All lines from the one that mentions "Given: Select the Hand pan tool" through the last of the entries below must be copied exactly, with both ends kept.

[Saved entries]
--

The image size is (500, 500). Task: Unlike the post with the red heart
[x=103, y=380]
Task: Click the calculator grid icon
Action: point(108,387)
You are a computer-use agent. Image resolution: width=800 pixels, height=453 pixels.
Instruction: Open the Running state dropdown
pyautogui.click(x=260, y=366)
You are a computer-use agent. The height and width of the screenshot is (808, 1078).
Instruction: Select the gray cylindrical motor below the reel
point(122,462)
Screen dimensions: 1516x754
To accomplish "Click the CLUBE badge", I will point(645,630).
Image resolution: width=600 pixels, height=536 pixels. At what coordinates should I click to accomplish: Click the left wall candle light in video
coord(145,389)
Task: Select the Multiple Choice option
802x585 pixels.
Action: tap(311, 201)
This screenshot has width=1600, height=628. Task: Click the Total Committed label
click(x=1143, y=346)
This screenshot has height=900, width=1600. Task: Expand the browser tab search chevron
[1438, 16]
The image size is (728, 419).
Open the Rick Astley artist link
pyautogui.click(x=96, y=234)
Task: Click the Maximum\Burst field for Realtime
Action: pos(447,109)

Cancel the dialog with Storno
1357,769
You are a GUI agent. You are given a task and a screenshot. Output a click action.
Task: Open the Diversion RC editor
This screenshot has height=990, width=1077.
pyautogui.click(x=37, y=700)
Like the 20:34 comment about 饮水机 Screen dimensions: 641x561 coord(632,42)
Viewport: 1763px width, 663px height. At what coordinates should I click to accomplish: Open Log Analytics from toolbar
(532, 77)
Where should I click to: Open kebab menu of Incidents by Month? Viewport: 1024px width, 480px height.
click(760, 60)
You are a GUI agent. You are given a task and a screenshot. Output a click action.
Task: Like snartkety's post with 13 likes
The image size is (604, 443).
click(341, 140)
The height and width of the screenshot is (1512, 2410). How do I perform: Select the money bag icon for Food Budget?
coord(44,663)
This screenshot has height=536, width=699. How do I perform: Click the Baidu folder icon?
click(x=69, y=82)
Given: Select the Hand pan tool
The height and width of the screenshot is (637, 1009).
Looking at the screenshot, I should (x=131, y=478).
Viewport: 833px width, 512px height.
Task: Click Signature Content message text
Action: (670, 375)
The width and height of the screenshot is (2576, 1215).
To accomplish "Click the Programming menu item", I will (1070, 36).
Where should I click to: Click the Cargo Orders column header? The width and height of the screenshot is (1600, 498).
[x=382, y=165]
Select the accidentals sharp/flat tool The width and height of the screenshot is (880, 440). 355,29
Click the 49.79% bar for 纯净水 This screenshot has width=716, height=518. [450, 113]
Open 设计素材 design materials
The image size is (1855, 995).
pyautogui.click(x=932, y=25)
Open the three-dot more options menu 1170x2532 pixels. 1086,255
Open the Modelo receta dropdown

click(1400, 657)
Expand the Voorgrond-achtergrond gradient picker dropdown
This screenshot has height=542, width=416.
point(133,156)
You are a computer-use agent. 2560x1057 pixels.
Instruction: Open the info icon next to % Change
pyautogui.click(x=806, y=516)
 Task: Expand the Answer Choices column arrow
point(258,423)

--

_YOUR RESPONSE:_
Given: Select the Hand pan tool
The height and width of the screenshot is (637, 1009).
Looking at the screenshot, I should (x=131, y=478).
Viewport: 833px width, 512px height.
Task: Click Signature Content message text
Action: (670, 375)
The width and height of the screenshot is (2576, 1215).
To accomplish "Click the Programming menu item", I will (1070, 36).
Where should I click to: Click the Cargo Orders column header? The width and height of the screenshot is (1600, 498).
[x=382, y=165]
Select the accidentals sharp/flat tool The width and height of the screenshot is (880, 440). 355,29
Click the 49.79% bar for 纯净水 This screenshot has width=716, height=518. [450, 113]
Open 设计素材 design materials
The image size is (1855, 995).
pyautogui.click(x=932, y=25)
Open the three-dot more options menu 1170x2532 pixels. 1086,255
Open the Modelo receta dropdown

click(1400, 657)
Expand the Voorgrond-achtergrond gradient picker dropdown
This screenshot has height=542, width=416.
point(133,156)
You are a computer-use agent. 2560x1057 pixels.
Instruction: Open the info icon next to % Change
pyautogui.click(x=806, y=516)
 Task: Expand the Answer Choices column arrow
point(258,423)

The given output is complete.